- PROMPT
Where the word "will" appears in a line below, copy the whole line.

- AVAILABLE RECORDS
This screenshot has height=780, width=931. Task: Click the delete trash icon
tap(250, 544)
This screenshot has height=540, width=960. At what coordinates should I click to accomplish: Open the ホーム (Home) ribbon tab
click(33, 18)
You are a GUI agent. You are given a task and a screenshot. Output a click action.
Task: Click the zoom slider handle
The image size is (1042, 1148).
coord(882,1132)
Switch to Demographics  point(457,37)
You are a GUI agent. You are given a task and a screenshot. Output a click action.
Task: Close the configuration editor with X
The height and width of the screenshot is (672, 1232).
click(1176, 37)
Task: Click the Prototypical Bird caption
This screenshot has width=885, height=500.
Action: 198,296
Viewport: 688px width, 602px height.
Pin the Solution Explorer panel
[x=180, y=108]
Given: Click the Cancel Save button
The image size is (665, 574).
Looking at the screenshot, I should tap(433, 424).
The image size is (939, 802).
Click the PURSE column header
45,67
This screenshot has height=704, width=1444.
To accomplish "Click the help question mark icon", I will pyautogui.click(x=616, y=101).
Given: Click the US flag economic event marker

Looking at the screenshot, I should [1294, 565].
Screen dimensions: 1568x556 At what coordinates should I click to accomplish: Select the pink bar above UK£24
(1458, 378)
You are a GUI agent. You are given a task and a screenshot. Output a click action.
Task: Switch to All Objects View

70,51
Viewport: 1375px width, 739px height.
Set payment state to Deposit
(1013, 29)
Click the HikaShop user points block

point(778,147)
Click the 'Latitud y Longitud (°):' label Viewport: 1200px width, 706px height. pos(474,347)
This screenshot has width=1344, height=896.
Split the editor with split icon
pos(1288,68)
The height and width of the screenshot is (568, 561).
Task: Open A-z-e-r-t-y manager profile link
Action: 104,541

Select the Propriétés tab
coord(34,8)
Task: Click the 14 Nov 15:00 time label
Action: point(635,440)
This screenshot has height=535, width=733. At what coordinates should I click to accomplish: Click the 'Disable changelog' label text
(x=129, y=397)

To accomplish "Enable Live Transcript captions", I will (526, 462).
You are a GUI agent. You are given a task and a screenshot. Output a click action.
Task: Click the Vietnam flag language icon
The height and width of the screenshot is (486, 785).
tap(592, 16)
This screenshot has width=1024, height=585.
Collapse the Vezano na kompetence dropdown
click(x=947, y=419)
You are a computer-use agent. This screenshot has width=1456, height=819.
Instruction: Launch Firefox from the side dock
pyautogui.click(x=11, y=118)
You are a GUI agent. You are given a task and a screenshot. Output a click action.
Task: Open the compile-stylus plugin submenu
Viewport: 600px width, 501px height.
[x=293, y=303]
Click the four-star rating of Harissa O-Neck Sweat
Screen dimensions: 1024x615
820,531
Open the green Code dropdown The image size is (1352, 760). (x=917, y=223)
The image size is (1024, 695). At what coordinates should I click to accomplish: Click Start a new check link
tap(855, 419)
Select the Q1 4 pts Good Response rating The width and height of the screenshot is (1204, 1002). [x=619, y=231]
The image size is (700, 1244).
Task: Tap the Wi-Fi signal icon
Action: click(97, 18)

- WRITTEN ANSWER
To accomplish "Click the help question mark icon", I will pyautogui.click(x=616, y=101).
To accomplish "Enable Live Transcript captions", I will (526, 462).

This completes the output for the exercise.